### Given entries
::::::
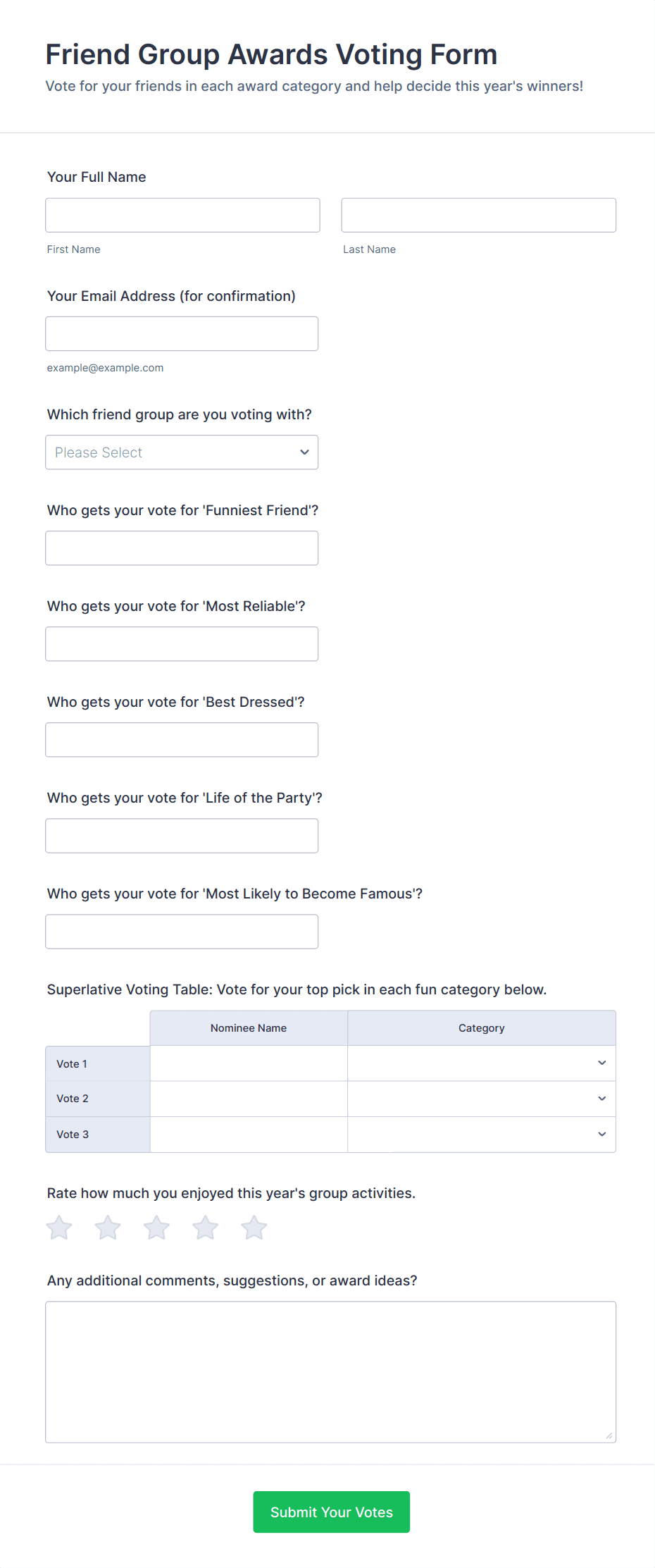This screenshot has width=655, height=1568.
Task: Choose the fourth rating star
Action: coord(205,1228)
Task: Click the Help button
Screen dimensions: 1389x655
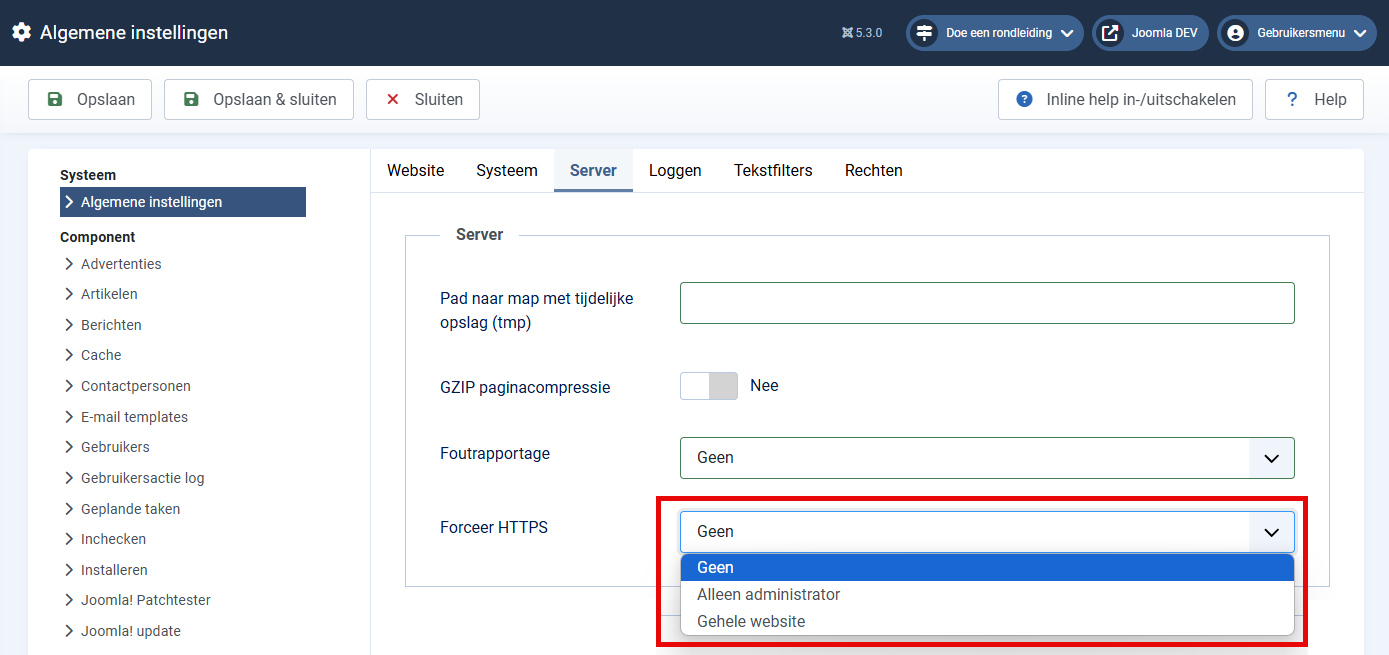Action: coord(1313,99)
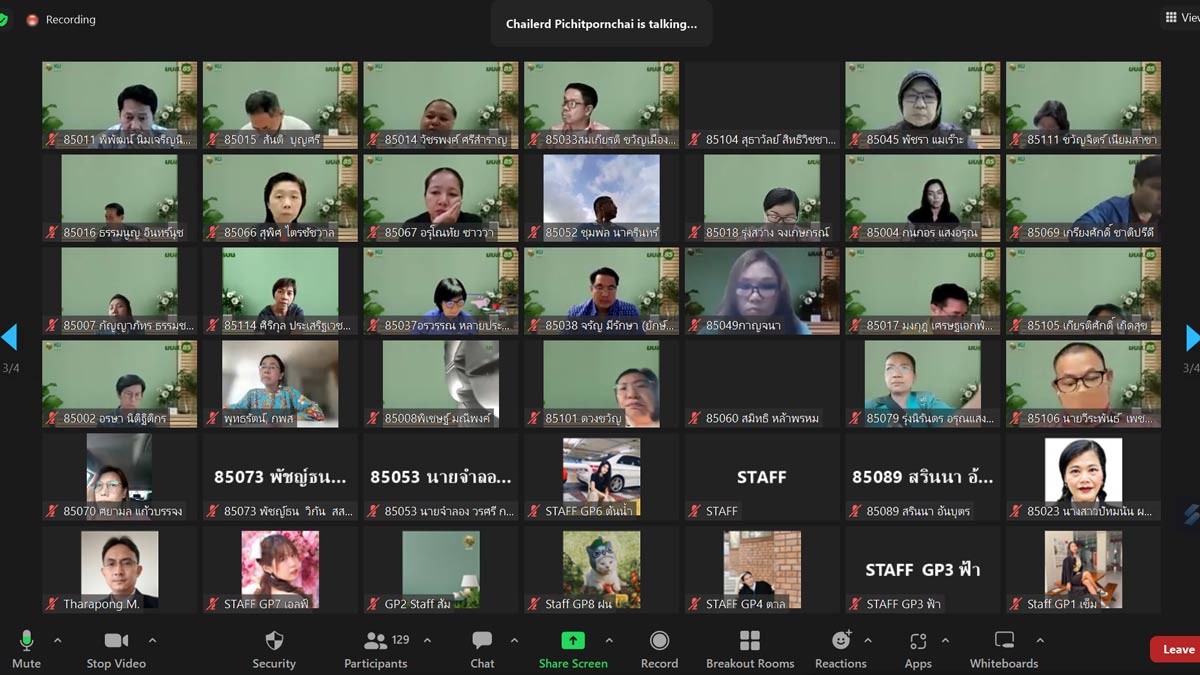Go to previous gallery page arrow
The height and width of the screenshot is (675, 1200).
pos(9,338)
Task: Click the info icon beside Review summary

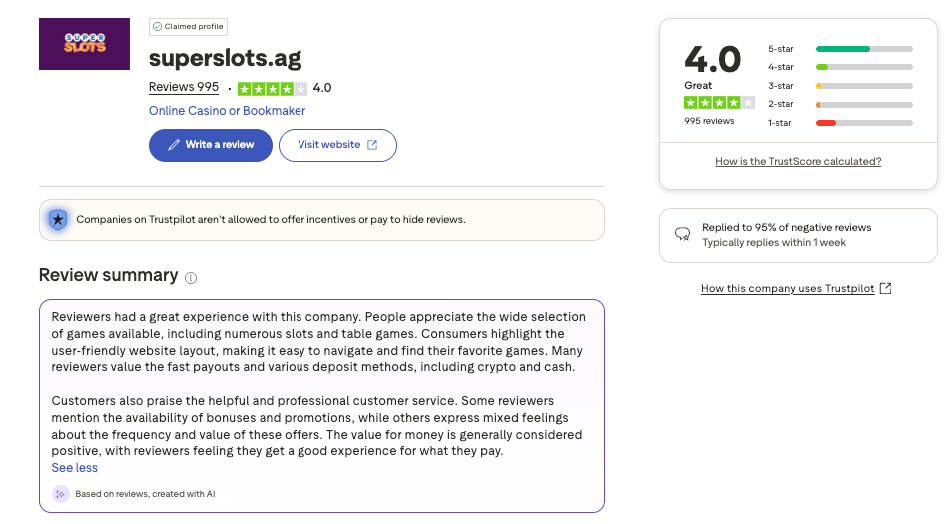Action: pos(191,278)
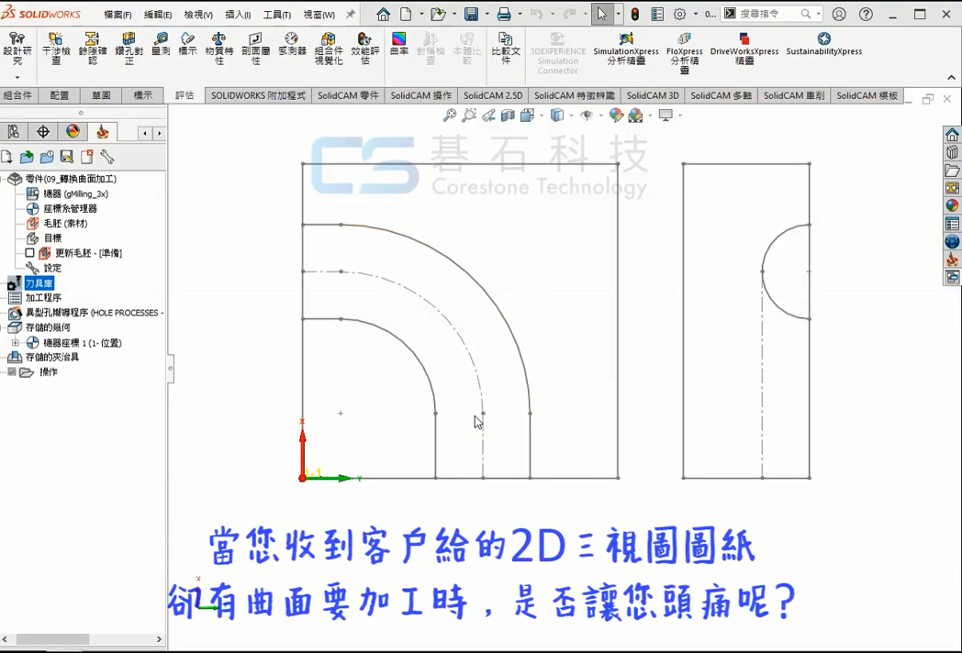This screenshot has width=962, height=653.
Task: Select the 量測 measure tool
Action: pyautogui.click(x=160, y=44)
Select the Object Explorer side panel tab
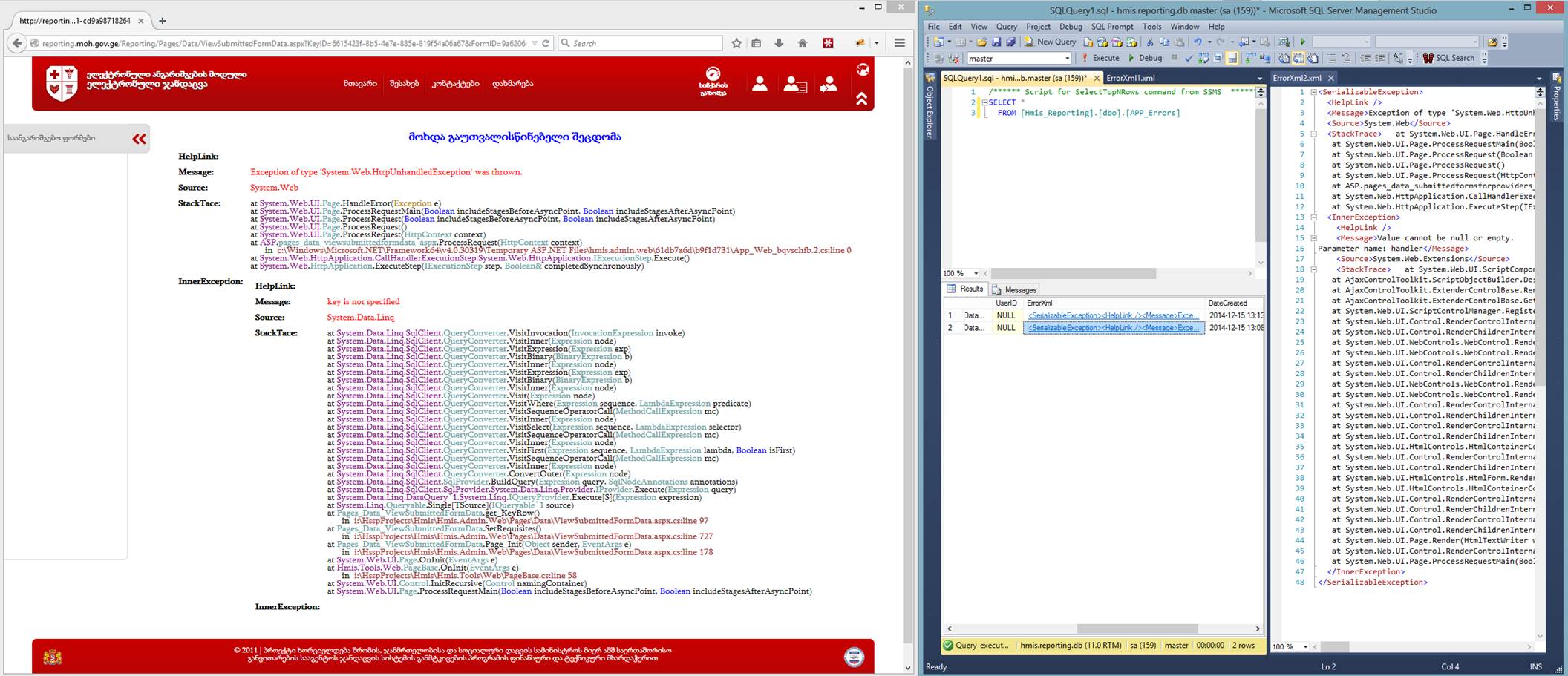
::::::
### Directions for this task
Print exactly, and print only, the lines from the line with "Task: Click the Help button" through the last line of the entries, both ends included. No pictures belong in the result.

### The answer
Task: Click the Help button
Screen dimensions: 1389x655
Action: coord(1313,99)
Go to previous gallery page arrow
The height and width of the screenshot is (675, 1200).
pos(9,338)
Task: Click the info icon beside Review summary

Action: pos(191,278)
This screenshot has width=962, height=653.
Task: Select the 量測 measure tool
Action: pyautogui.click(x=160, y=44)
Select the Object Explorer side panel tab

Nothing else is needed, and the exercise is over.